What needs to be done »
Below is a listing; retype exactly the lines between the one containing "Collapse the Windows specifications section" and the one containing "Image resolution: width=717", inclusive, minus the pictures.
**** Data records ****
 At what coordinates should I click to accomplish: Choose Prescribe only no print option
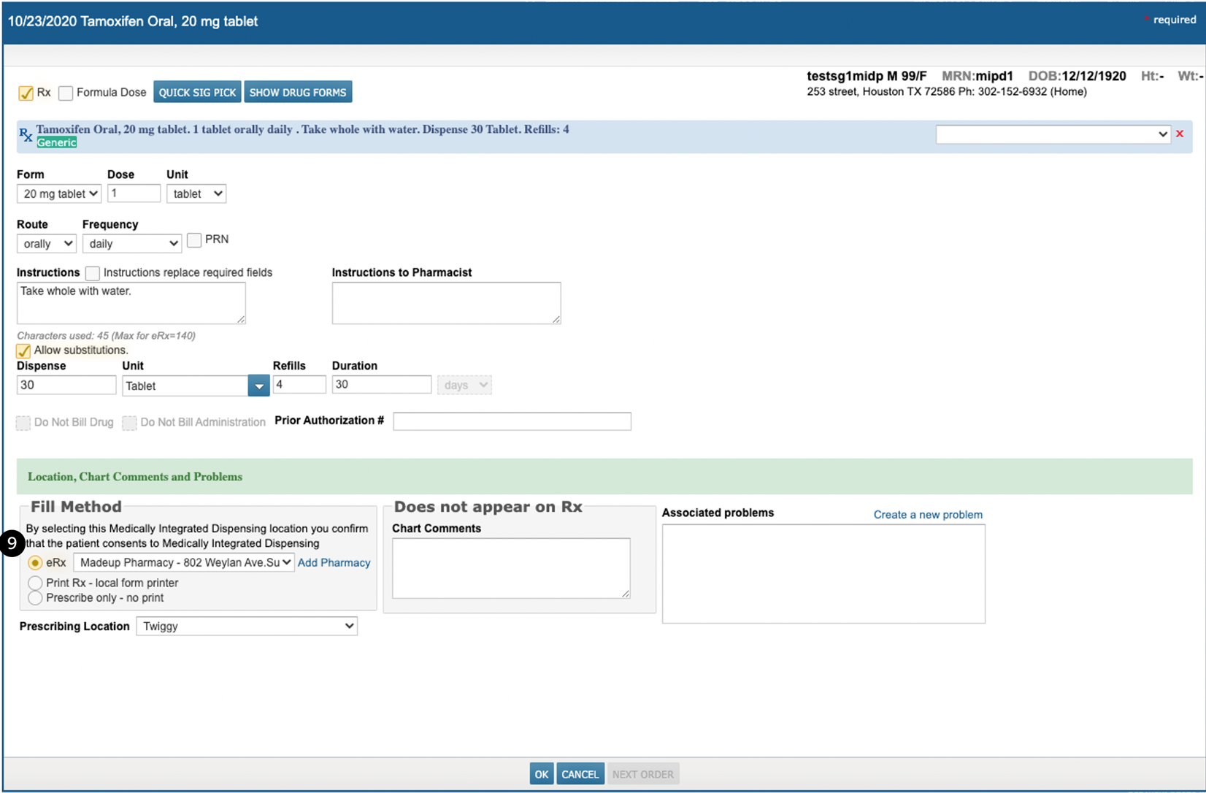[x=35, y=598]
****
**** Data records ****
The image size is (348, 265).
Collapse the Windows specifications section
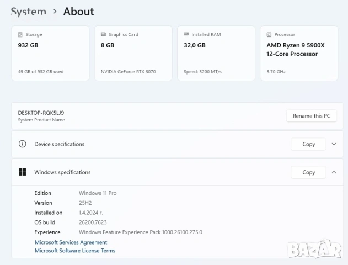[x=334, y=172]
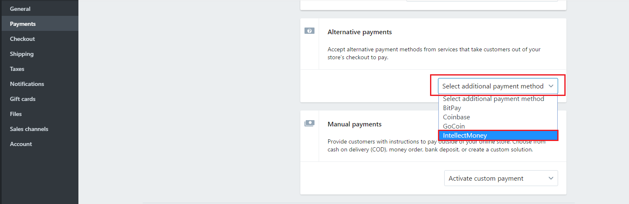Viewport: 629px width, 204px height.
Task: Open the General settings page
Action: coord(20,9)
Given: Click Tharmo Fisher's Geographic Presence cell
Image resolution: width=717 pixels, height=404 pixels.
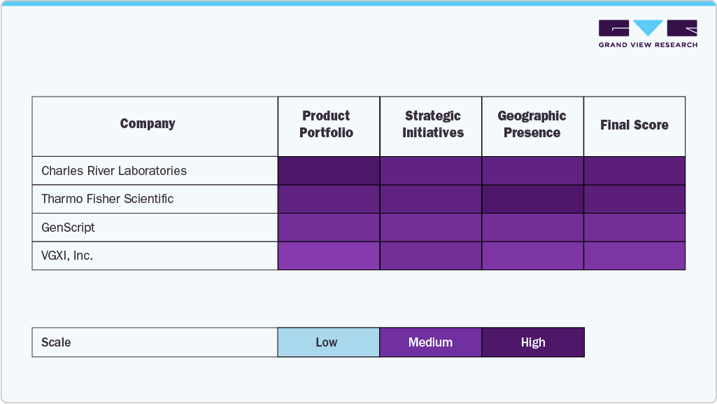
****
**** Data records ****
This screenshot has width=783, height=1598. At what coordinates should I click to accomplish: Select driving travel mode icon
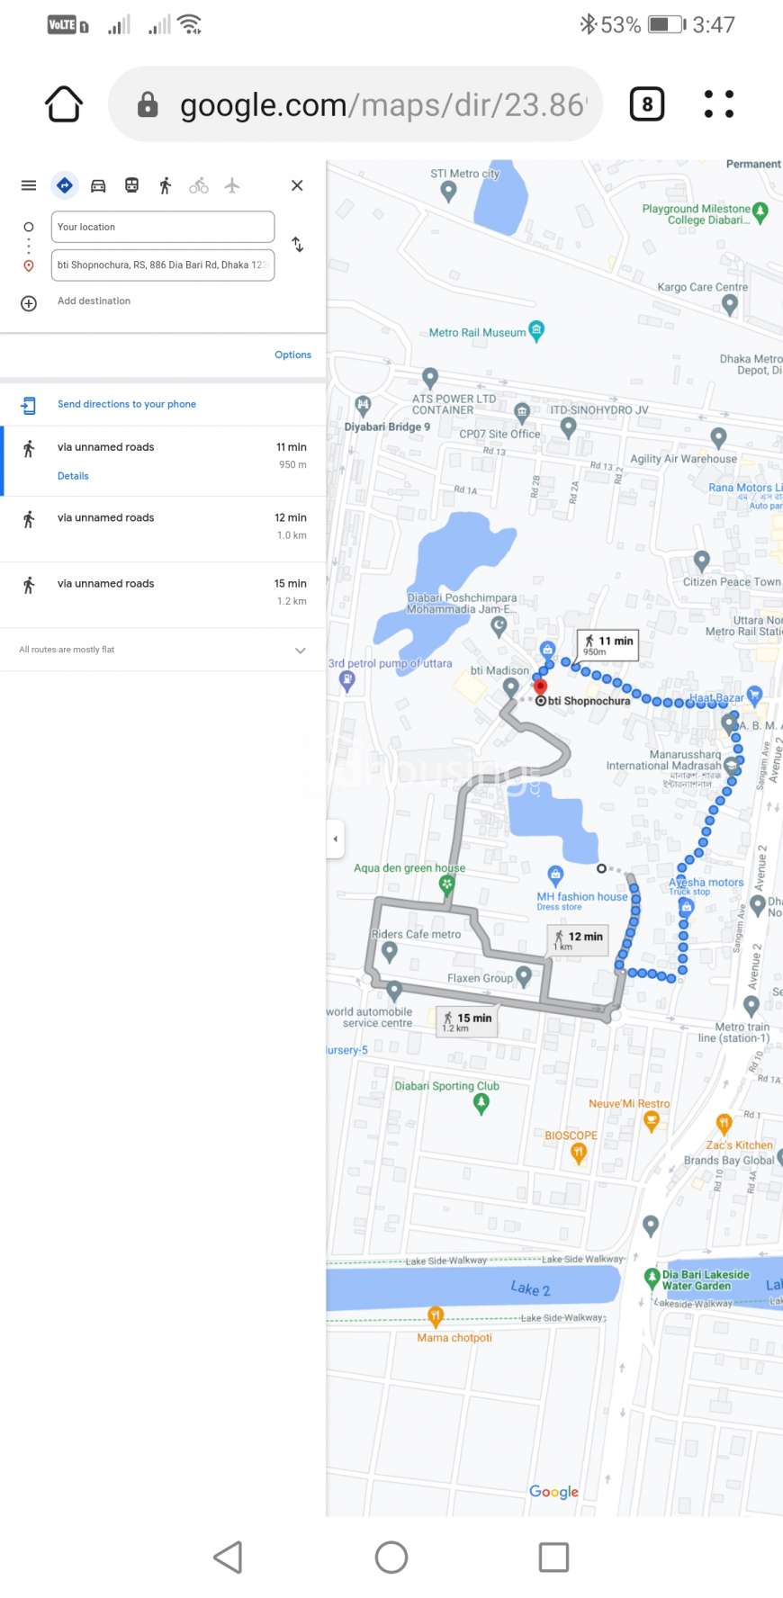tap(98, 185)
****
The answer »
Collapse the Windows specifications section
[x=334, y=172]
Viewport: 629px width, 204px height.
Task: Open the General settings page
Action: coord(20,9)
Given: Click Tharmo Fisher's Geographic Presence cell
Image resolution: width=717 pixels, height=404 pixels.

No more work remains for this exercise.